Tel a été le cas pour mon père, auteur de livres para-scolaires (ses livres, tels que la grammaire française et l'orthographe grammaticale par l'exemple ou le résumé de texte par l'exemple, etc. aux éditions Roudil, lui survivent) qui a entretenu d'étroites relations avec son éditeur et ses adjoints pendant des dizaines d'années.
Malheureusement, si cet aspect humain - qui fait le charme du métier et est une des raisons pour lesquelles on devient un petit éditeur - est bien agréable, on ne peut pas en dire autant des rudes réalités économiques qui sont une épée de Damoclès permanente au-dessus de la tête du petit éditeur. Il lui faut sans arrêt jongler avec des problèmes de trésorerie, ce qui est naturellement stressant. Comme, par ailleurs, il ne peut guère embaucher de personnel, il est surchargé de travail : entre la lecture et la sélection des manuscrits (sans manuscrits, pas de livres !), le suivi de la confection des ouvrages et leur relecture avant tirage, leur commercialisation, les formalités diverses, etc. il n'est pas rare qu'on arrive à faire les 35 heures deux fois dans la même semaine ! Et, pourtant, la survie n'est pas garantie !
V/ LA GALÈRE DES PETITS ÉDITEURS (suite)
Les petits éditeurs ne veulent pas mourir !

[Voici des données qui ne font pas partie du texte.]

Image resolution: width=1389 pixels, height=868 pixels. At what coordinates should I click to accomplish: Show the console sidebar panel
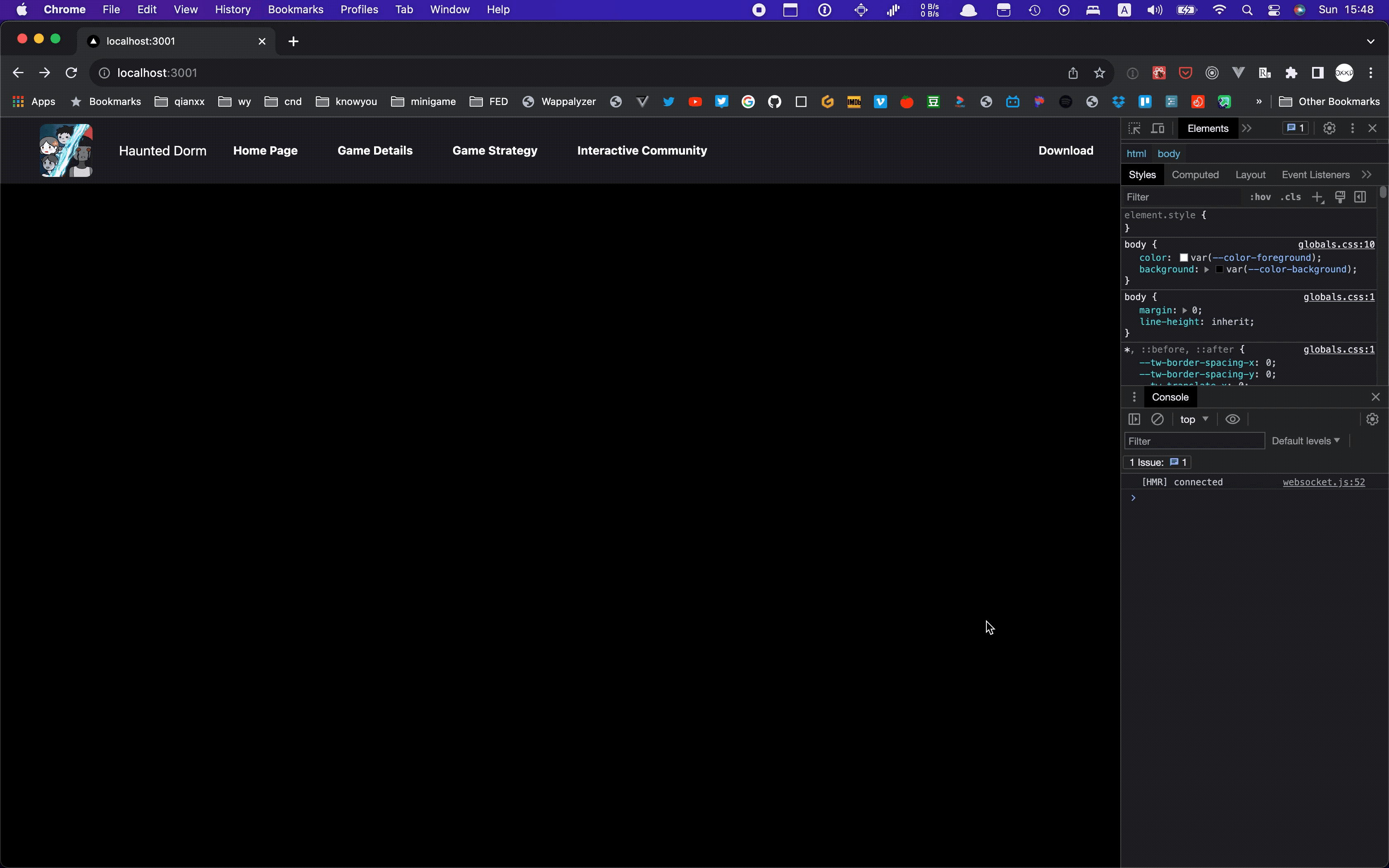pyautogui.click(x=1134, y=419)
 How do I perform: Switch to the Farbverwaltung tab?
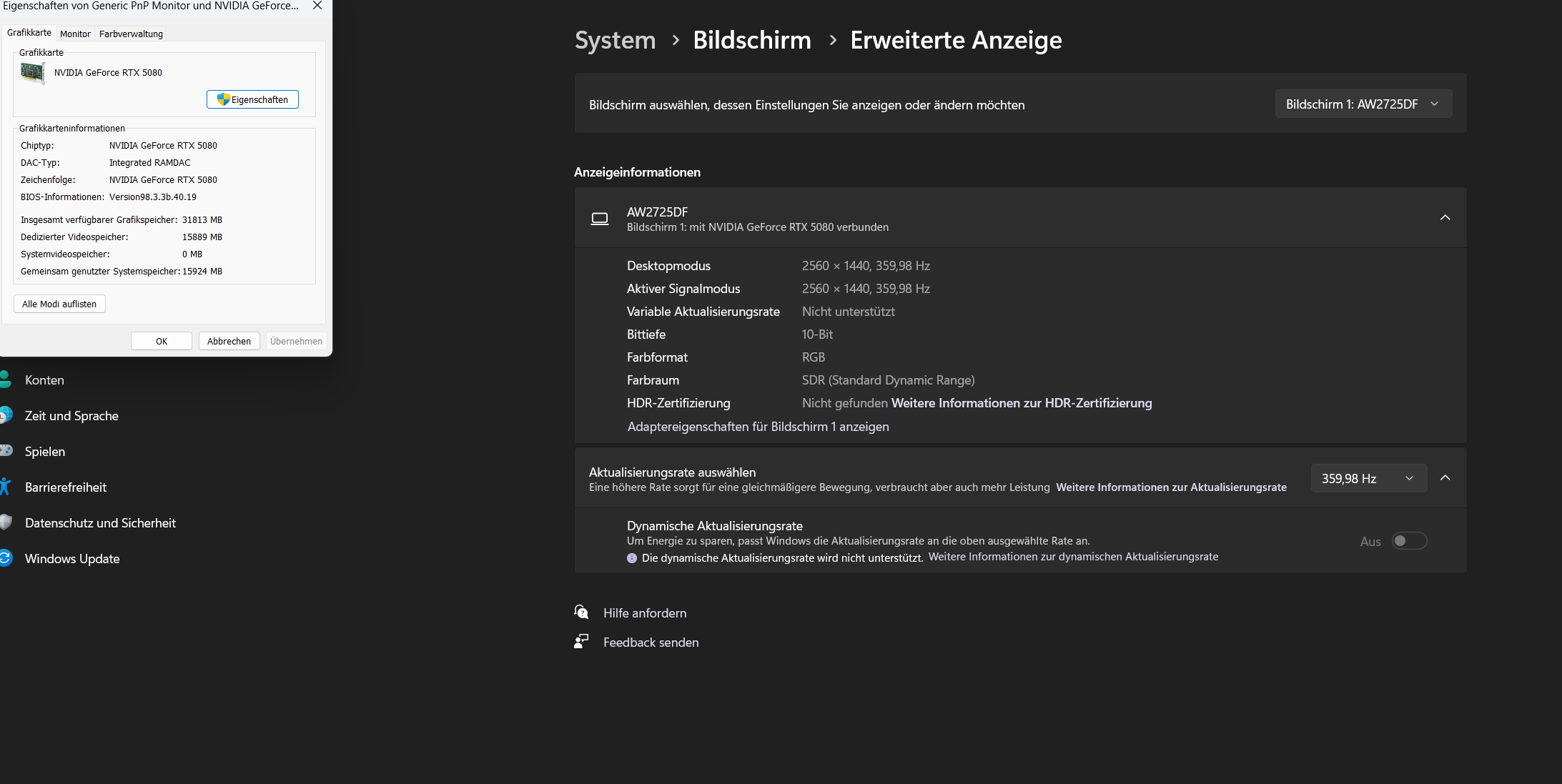(131, 34)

Il est vraisemblable que le label « librairie de référence » va voir le jour dans les mois qui viennent. Les petits éditeurs n'ont qu'à s'en réjouir, à la condition sine qua non que l'obtention de ce label soit assortie de l'engagement formel d'accepter de travailler avec eux; Un libraire qui refuse de recevoir un petit éditeur, un des ses commerciaux directs ou les commerciaux de petits distributeurs ne saurait être retenu comme une « référence ».
En effet, l'histoire de l'édition dans les 50 dernières années a montré l'importance des petits éditeurs indépendants (tous ne sont pas restés petits) dans la création. Il est impossible de signaler comme « références » des points de vente qui rationalisent leur gestion en limitant de façon scandaleusement arbitraire le nombre de leurs fournisseurs, au mépris de la diversité de l'offre culturelle. Un petit éditeur ne peut défendre ses livres, c'est-à-dire l'oeuvre de ses auteurs que s'il a la possibilité d'en parler directement aux libraires. Dans toutes les petites maisons, c'est généralement le patron lui-même qui entreprend ce travail. Il est ensuite relayé par un petit diffuseur, ou dans l'idéal, par quelques commerciaux « maison » qui, ayant peu d'ouvrages à présenter, les connaissent bien et savent les faire vivre. Si, à l'imitation de grandes chaînes préoccupées de rentabilité à court terme, et non de la diffusion de la culture, certains libraires indépendants se mettaient à refuser d'avoir des relations avec cette partie de l'édition, ce serait la tuer. comment citer des noms de confrères ayant démarré modestement, mais dont certains auteurs, découverts par eux, ont beaucoup apporté à la littérature ? Ce serait injuste vis-à-vis de ceux que j'oublierai inévitablement. Je préfère donc m'abstenir. Mais, justement, pour moi, un libraire de référence digne de ce nom, c'est un libraire à qui vient à l'esprit une foule de noms quand on lui pose une telle question. Ce n'est pas tout de se dire acteur culturel, encore faut-il le prouver dans les actes.
Article de Jean-Paul GISSEROT, paru dans La Gazette des Amis de la Lecture, n°98, mars 2008.